▶ _SELECTED PASSAGE_
Background: PTP1B, a prototype protein tyrosine phosphatase, negatively regulates tyrosine kinase receptor signalling, and its absence has been associated with premature endothelial senescence. Senescence is associated with an increased risk of thrombosis, particular in the venous system. The underlying mechanisms are complex and may involve endothelial dysfunction and procoagulant extracellular vesicle (EV) release.

Methods: Mice with tamoxifen-inducible, Tie2.ERT2-Cre mediated deletion of PTP1B (End.PTP1B-KO) underwent inferior Vena cava (IVC) ligation. Endothelial dysfunction and neutrophil activation were investigated by qPCR, immunofluorescence, flow cytometry, in vitro assays and intravital microscopy. Coagulation assays were performed using murine plasma or EVs isolated from it.

▶ _TASK GOAL_
Translate this sentence from the thrombosis study abstract into French: "The underlying mechanisms are complex and may involve endothelial dysfunction and procoagulant extracellular vesicle (EV) release." Nothing in the material is needed for this.

▶ _EXCERPTED DATA_
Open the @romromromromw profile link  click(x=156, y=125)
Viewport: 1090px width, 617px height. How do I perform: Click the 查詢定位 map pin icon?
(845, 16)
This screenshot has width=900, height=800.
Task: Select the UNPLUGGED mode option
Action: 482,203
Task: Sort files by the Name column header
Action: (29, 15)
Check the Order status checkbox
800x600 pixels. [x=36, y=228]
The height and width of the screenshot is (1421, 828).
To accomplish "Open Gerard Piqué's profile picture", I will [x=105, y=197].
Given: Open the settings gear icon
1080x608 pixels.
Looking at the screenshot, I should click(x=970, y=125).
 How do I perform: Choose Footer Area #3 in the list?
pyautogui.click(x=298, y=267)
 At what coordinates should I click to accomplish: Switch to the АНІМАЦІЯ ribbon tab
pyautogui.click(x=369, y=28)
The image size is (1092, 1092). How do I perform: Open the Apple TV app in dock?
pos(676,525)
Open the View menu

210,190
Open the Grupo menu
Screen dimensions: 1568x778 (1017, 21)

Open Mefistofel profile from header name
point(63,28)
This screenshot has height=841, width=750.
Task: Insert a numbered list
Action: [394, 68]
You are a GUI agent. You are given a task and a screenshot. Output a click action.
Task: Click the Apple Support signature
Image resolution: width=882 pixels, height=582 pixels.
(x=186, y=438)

▶ _EXERCISE OUTPUT_
Les mécanismes sous-jacents sont complexes et pourraient impliquer un dysfonctionnement endothélial et la libération de vésicules extracellulaires (VE) procoagulantes.